Hoş ve safalar getirdi ona her imtihan. Oğlunu kaybetti bir baskında. Hz. Ömer'le Kudüs'e girdi, Amr bin Âs'la Mısır'a. Anadolu fethedilirken oradaydı. Kıbrıs fethedilirken orada. Sultanların baskılarına boyun eğmedi. Boyun eğmedi konuşma yasağına. Susmaması üzerine Medine'ye üç mil mesafedeki Rebeze'ye sürüldü. Kendi arzusuyla gitti diyenler de var. Hz. Ali ve oğulları Hz.
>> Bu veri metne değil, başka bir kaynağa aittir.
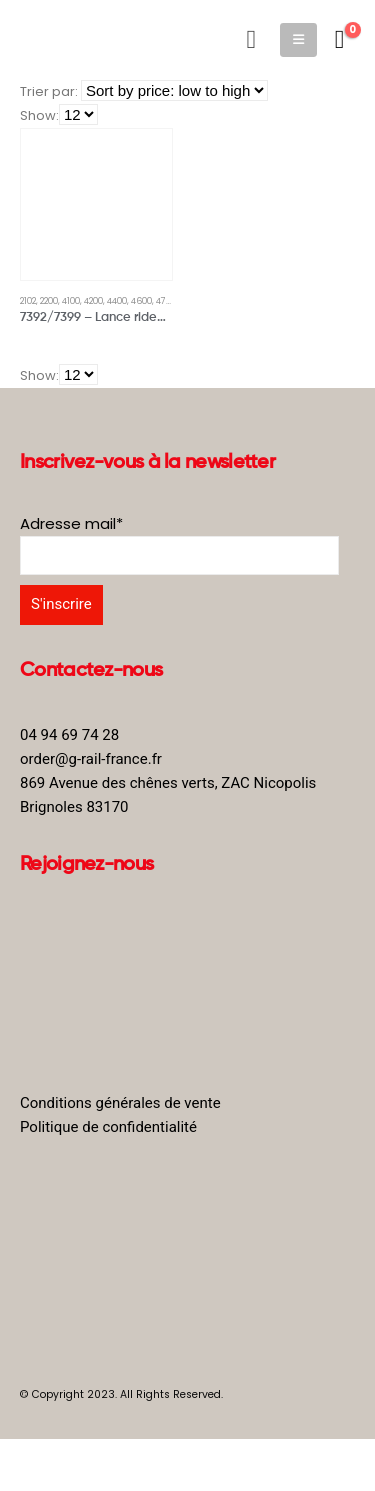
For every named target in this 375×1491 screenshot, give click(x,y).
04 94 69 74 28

Hasan ve Hz. Hüseyin, Ammar b. Yâsir ve Âkil b. Ebû Tâlib yanında yürüyerek uğurladılar onu. Uğurladılar, yaklaşmıştı büyük yolculuğu. İki sene bu tenha diyarda tefekkür etti bir başına. Ve 653 yılının Temmuzunda teslim etti ruhunu.
Ölmeden önce bir kafile geçti Rebeze'den. Kaderin kafilesi. Kûfe'den dönen İbn Mes'ûd vardı kafilenin başında. Hz. Peygamber'in "Sizden biri ıssız çölde ölür ve ona bir grup mümin rastlar," hadisi tecelli etti. İbn Mes'ud "Allahu Ekber!" diyerek kaldırdı elini. Çölde bir avuç mümin cenaze namazını kılarken, o hep şu cümleyle gülümsedi: " Allah'a yemin ederim ki hepiniz dünyaya sarıldınız!"